◆ **What this task involves**
Your response should be an exact reproduction of the data below, beginning at the line containing "Återställ (1535, 147)" and ending with the final line.

◆ **Records to use**
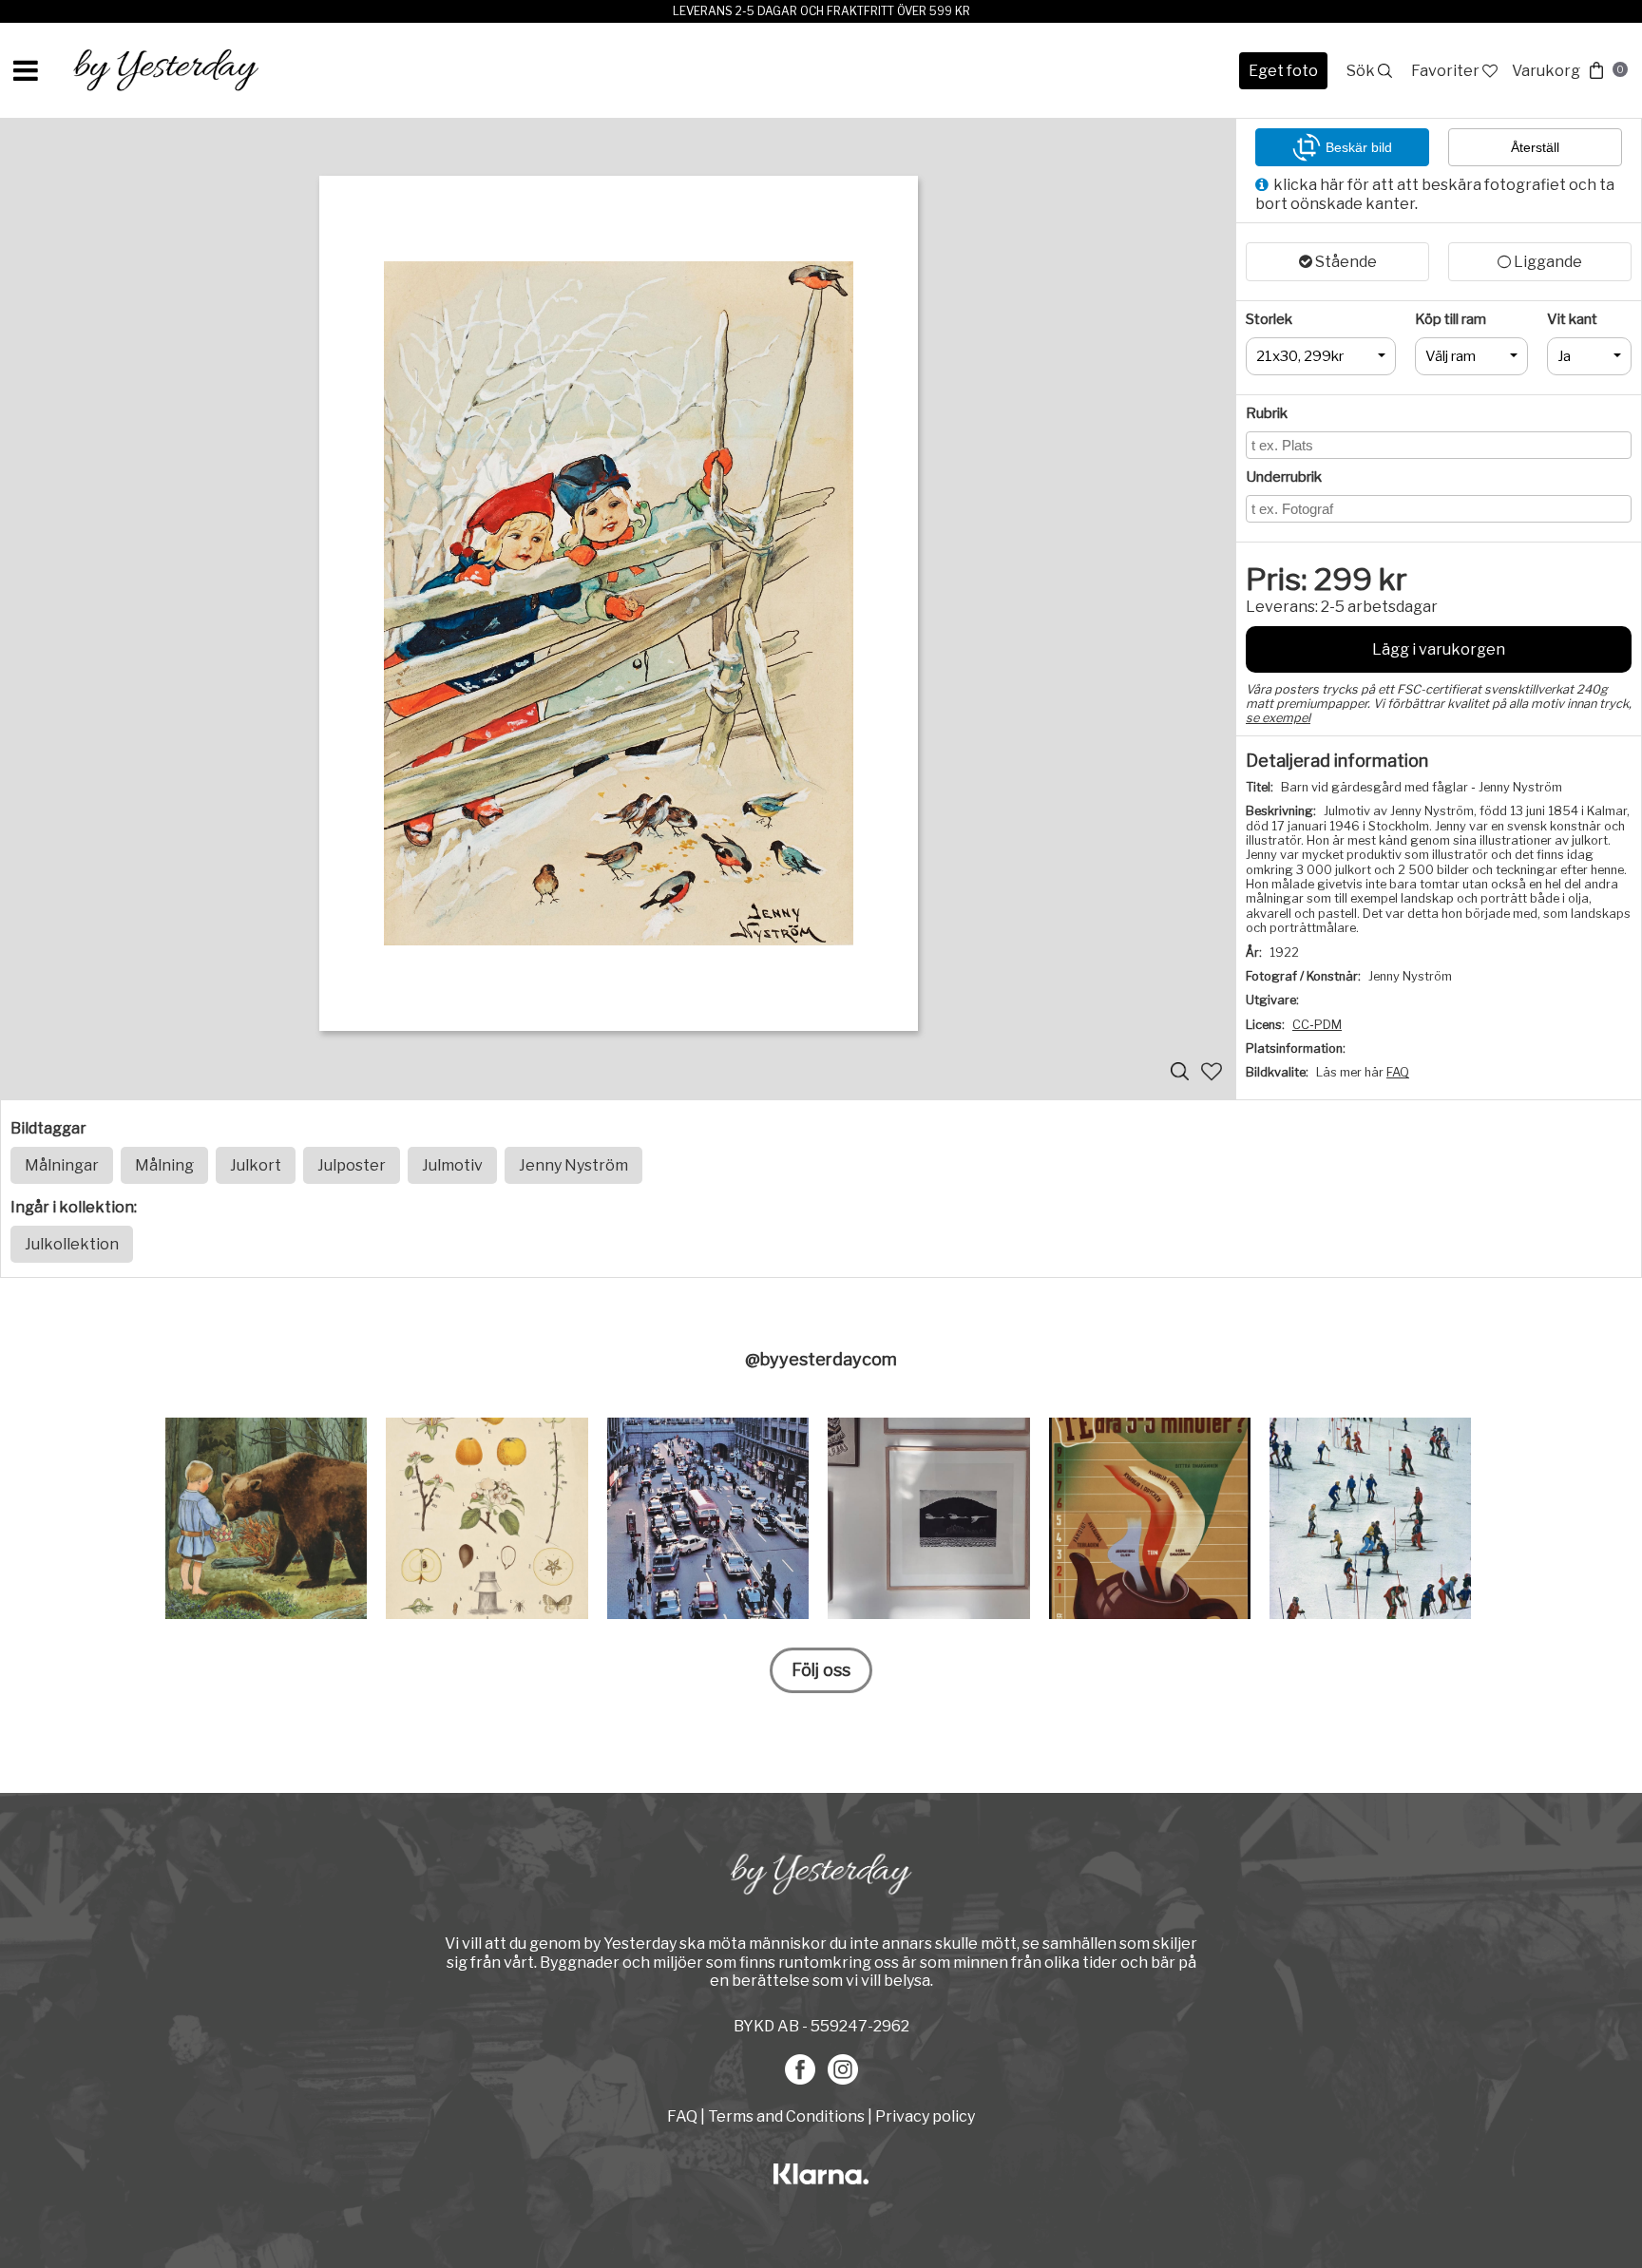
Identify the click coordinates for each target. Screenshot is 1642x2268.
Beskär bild (1359, 147)
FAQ (1397, 1072)
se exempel (1278, 718)
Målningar (62, 1165)
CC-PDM (1317, 1025)
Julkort (255, 1165)
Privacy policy (925, 2116)
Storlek (1269, 319)
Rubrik (1267, 413)
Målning (164, 1165)
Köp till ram (1450, 319)
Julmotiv (452, 1165)
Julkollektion (72, 1244)
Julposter (351, 1165)
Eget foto (1283, 71)
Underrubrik (1284, 477)
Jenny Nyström (573, 1165)
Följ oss (821, 1670)
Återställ (1535, 147)
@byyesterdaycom (821, 1359)
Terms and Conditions (786, 2116)
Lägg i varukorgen (1438, 649)
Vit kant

◆ **Response area**
Återställ (1535, 147)
@byyesterdaycom (821, 1359)
Terms and Conditions (786, 2116)
Lägg i varukorgen (1438, 649)
Vit kant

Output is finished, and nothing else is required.